• _Material shown_:
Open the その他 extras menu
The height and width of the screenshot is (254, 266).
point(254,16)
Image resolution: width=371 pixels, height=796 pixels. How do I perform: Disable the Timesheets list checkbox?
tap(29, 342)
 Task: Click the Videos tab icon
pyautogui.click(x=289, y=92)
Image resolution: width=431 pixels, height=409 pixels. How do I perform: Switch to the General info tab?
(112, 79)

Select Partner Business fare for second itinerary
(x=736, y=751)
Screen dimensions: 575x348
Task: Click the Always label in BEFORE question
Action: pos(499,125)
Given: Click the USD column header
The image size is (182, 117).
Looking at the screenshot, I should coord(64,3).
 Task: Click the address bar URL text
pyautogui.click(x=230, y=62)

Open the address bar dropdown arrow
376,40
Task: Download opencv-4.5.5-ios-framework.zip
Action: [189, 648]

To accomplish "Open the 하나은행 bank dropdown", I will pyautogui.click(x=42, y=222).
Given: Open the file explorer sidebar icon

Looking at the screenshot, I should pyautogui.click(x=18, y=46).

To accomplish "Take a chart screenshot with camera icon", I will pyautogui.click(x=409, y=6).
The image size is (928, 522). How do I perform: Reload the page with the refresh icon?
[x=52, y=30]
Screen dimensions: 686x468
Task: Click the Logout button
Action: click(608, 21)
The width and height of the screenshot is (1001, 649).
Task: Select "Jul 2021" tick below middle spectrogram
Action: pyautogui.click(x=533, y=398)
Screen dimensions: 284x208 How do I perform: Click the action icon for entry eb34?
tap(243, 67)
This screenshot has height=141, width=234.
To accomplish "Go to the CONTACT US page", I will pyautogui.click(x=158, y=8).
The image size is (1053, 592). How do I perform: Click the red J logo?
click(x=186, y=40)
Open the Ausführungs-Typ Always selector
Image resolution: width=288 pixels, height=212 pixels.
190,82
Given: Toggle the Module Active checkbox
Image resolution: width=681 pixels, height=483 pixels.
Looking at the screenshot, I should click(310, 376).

• _Activity_:
Please transcribe the listing in its entirety, exactly.

• _Result for this task_:
Open the その他 extras menu
The height and width of the screenshot is (254, 266).
point(254,16)
Image resolution: width=371 pixels, height=796 pixels. How do I perform: Disable the Timesheets list checkbox?
tap(29, 342)
 Task: Click the Videos tab icon
pyautogui.click(x=289, y=92)
Image resolution: width=431 pixels, height=409 pixels. How do I perform: Switch to the General info tab?
(112, 79)

Select Partner Business fare for second itinerary
(x=736, y=751)
Screen dimensions: 575x348
Task: Click the Always label in BEFORE question
Action: pos(499,125)
Given: Click the USD column header
The image size is (182, 117).
Looking at the screenshot, I should coord(64,3).
 Task: Click the address bar URL text
pyautogui.click(x=230, y=62)

Open the address bar dropdown arrow
376,40
Task: Download opencv-4.5.5-ios-framework.zip
Action: [189, 648]

To accomplish "Open the 하나은행 bank dropdown", I will pyautogui.click(x=42, y=222).
Given: Open the file explorer sidebar icon

Looking at the screenshot, I should pyautogui.click(x=18, y=46).

To accomplish "Take a chart screenshot with camera icon", I will pyautogui.click(x=409, y=6).
The image size is (928, 522). How do I perform: Reload the page with the refresh icon?
[x=52, y=30]
Screen dimensions: 686x468
Task: Click the Logout button
Action: click(608, 21)
The width and height of the screenshot is (1001, 649).
Task: Select "Jul 2021" tick below middle spectrogram
Action: pyautogui.click(x=533, y=398)
Screen dimensions: 284x208 How do I perform: Click the action icon for entry eb34?
tap(243, 67)
This screenshot has height=141, width=234.
To accomplish "Go to the CONTACT US page", I will pyautogui.click(x=158, y=8).
The image size is (1053, 592). How do I perform: Click the red J logo?
click(x=186, y=40)
Open the Ausführungs-Typ Always selector
Image resolution: width=288 pixels, height=212 pixels.
190,82
Given: Toggle the Module Active checkbox
Image resolution: width=681 pixels, height=483 pixels.
Looking at the screenshot, I should click(310, 376).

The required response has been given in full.